Spyer salienta que, se Bolsonaro consegue trânsito entre esse eleitor mais conservador, Lula figura no imaginário dos eleitores mais pobres porque esses veem no petista "o primeiro presidente a ter governado como representante desse grupo", a dar poder econômico às famílias mais carentes e necessitadas do país.

"O Brasil popular, uma grande parte dele percebe no Lula o primeiro presidente a ter governado como representante desse grupo. Nesse sentido, o presidente tem um patrimônio importante, na memória da mãe que realizou o sonho de ir para a faculdade pela primeira vez, da compra da casa, carro, moto, isso é importante", declarou.

Por fim, Juliano Spyer afirmou que Bolsonaro "não é o candidato do coração do evangélico, é o da cabeça, do raciocínio, aquele que [esse eleitor] entende que será menos pior" para a questão dos valores morais.

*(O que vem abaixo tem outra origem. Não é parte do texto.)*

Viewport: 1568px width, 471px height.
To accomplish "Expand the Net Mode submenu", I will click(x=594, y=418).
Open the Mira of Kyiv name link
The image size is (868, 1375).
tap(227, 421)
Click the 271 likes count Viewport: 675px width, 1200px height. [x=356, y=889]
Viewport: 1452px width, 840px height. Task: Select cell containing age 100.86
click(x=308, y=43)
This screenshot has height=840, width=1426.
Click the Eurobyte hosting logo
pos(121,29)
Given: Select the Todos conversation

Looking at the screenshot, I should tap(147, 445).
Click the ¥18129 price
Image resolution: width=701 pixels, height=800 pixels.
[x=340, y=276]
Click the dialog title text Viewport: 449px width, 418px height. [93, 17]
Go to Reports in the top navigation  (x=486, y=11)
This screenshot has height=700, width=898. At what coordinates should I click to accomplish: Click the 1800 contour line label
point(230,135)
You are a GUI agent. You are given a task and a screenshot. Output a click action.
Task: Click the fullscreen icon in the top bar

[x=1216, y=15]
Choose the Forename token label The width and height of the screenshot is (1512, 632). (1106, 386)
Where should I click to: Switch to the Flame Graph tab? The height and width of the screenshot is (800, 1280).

"O Bolsonaro, primeiro, não é evangélico, e tem postura que não condiz com a postura do evangélico, que tende a ser comportado, não falar palavrão. Para além disso, tem a defesa da pauta moral e entra a questão da esquerda e como ela vem sendo trabalhada de maneira que a esquerda seja vista como sinônimo de progressista, e o presidente conseguiu emplacar essa ideia em relação principalmente ao tema da escola, como a ideologia de gênero, esteja hoje ocupando o lugar do debate e sendo o assunto que de alguma forma toca esse eleitor, que valoriza tanto a pauta moral, e optem pelo [atual] presidente", completou.

Durante a campanha de 2018, os apoiadores do presidente Jair Bolsonaro fizeram uso de notícias falsas sobre "mamadeira de piroca" e "ideologia de gênero" nas escolas para atacar Fernando Haddad (PT), que disputava o Planalto à época.